Program synthesis aims to create accurate, executable programs from problem specifications, specifically from natural language descriptions in our context. Recent studies have leveraged the power of reinforcement learning (RL) in conjunction with large language models (LLMs), significantly enhancing code generation capabilities. The application of RL focuses on directly optimizing for functional correctness, offering an advantage over conventional supervised methods. Despite policy-based RL methods dominating the literature on RL for program synthesis, the nature of program synthesis tasks hints at a natural alignment with value-based methods. This stems from the rich collection of off-policy programs, including those developed by human programmers and also historical samples, coupled with the straightforward verification of generated programs through automated unit testing, meaning rewards are easy to obtain. Diverging from the dominant use of policy-based algorithms, our work explores the feasibility of value-based approaches, leading to the development of our $\mathcal{B}$-Coder (pronounced Bellman coder). Yet, training value-based methods presents challenges due to the enormous search space inherent to program synthesis. To this end, we introduce an initialization protocol for RL agents utilizing pre-trained LMs and a conservative Bellman operator to reduce training complexities. Moreover, we demonstrate how to leverage the learned value functions as a dual strategy to post-process generated programs. Our empirical evaluations demonstrated $\mathcal{B}$-Coder's capability in achieving state-of-the-art performance when compared to policy-based methods. Remarkably, this achievement is reached with minimal reward engineering effort, highlighting the effectiveness of value-based RL, independent of reward designs.
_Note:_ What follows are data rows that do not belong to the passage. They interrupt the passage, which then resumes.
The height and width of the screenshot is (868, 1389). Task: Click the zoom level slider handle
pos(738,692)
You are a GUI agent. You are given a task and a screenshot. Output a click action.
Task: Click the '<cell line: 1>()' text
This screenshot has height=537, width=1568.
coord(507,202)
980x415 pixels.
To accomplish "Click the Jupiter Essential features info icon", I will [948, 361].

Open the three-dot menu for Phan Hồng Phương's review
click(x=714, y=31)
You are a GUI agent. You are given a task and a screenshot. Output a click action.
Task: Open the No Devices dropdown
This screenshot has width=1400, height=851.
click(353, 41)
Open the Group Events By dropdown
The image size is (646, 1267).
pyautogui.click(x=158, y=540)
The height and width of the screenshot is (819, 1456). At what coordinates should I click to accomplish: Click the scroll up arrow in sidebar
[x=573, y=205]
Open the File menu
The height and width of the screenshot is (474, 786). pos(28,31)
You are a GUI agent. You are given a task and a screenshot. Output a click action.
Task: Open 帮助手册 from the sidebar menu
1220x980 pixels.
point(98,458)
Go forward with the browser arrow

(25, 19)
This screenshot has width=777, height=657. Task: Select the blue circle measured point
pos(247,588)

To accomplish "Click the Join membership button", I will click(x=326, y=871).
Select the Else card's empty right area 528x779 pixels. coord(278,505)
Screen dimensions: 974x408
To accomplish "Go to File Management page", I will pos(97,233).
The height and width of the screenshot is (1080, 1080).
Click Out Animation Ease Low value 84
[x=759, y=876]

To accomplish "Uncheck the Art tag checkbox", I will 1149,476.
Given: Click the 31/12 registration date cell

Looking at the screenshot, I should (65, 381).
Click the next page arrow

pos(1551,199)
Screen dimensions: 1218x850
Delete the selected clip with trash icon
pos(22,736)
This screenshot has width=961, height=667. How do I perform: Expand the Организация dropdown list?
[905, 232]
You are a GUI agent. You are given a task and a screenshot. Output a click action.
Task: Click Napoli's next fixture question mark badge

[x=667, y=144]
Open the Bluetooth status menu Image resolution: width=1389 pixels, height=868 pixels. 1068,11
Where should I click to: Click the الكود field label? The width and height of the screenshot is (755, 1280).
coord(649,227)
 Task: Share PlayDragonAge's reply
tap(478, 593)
翻译：程序合成旨在从问题规范（本文中特指自然语言描述）生成准确可执行的程序。近期研究借助强化学习（RL）与大型语言模型（LLMs）的结合，显著提升了代码生成能力。RL的应用聚焦于直接优化功能正确性，相较于传统监督方法具有优势。尽管基于策略的RL方法在程序合成的RL文献中占据主导地位，但程序合成任务本身暗示了其与基于价值方法的天然契合。这源于丰富的离策略程序集合（包括人类程序员编写的程序及历史样本），以及通过自动化单元测试验证生成程序的便捷性，意味着奖励信号易于获取。与当前主流的策略算法不同，本文探索了基于价值方法的可行性，并由此提出$\mathcal{B}$-Coder（读作Bellman coder）。然而，由于程序合成固有的庞大搜索空间，训练基于价值的方法面临挑战。为此，我们引入了利用预训练语言模型初始化RL智能体的协议，并结合保守贝尔曼算子以降低训练复杂度。此外，我们展示了如何将学习到的价值函数作为双重策略用于后处理生成程序。实验评估表明，与基于策略的方法相比，$\mathcal{B}$-Coder能够实现最先进的性能。值得关注的是，这一成果在最小化奖励工程努力下达成，凸显了独立于奖励设计的基于价值RL的有效性。